The truth is I’ve always been a speed demon, long before boys entered the picture. This baffled my parents when I was a polite little kid tearing across a lake on a family friend’s jet ski. Bicycles, rollerblades and skateboards held my attention for a few weeks at most but were often abandoned in the backyard due to my inherent laziness. But jet skis, motorboats and eventually my prized Mini Cooper unlock a rush in me that makes me feel relaxed even as all of my senses are entirely focused. When you’re moving that quickly, you cannot think about anything else: not your Twitter mentions, not your ex and the awkward way you left things, not that presentation at work. You just can’t. It’s a forced unplug, and a rare one for someone who lives and breathes social media like I do.

A motorcycle was always the next logical step in the progression of my need for speed, but none of my friends own bikes. My motorcycle lust has been stymied by how ~uncool~ my social circle is.

“But Ella, motorcycles are dangerous!” I think to myself as I ogle my mechanical crush on yet another Tuesday morning. My uncle had a nearly fatal motorcycle accident in his twenties, and my friends wince as I Google “motorcycle driving schools.” And I get it. I’m a responsible person, almost to a fault — I was the teenager who cried, “Guys, we’re going to get caught” during each anarchistic high school adventure. When I finally dated a jerk as part of my brief rebellious phase, he didn’t know how to drive a car, let alone a motorcycle. But I don’t want to weave through busy lanes of traffic or race across the Brooklyn Bridge (okay, maybe that last one a little). I want to see each yard of the road as it disappears underneath me and hear the wind screaming in my ears. I want to feel the exhilaration of going 70 miles an hour down a dark highway somewhere upstate, totally and utterly alone. A motorcycle is a powerful, demanding, greasy machine, and I want to learn to trust it.

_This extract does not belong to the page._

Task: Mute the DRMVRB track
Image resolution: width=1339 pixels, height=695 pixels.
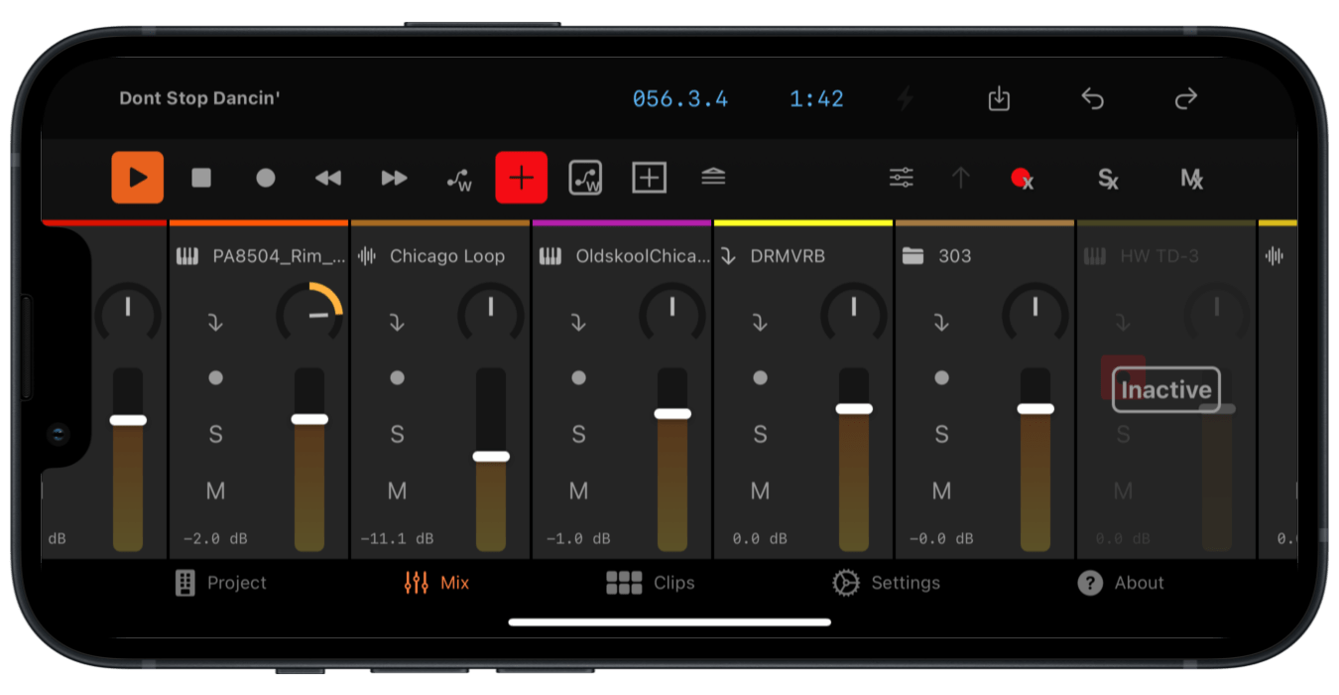Action: click(x=760, y=490)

Above all, I want to be the kind of woman who knows how to ride a motorcycle. A woman on a motorcycle has experienced the rare type of independence that comes from being removed from everything but the ride. She is capable and strong and above all, totally in control. She has to be: There is nothing to protect her from her mistakes. It doesn’t matter how good her insurance is, or how expensive her gear is, or what driving course she took. Her survival comes down to skill and luck, and she holds nothing back. At the end of the day, it’s just her and the road.

And she will out-live us all during the zombie apocalypse.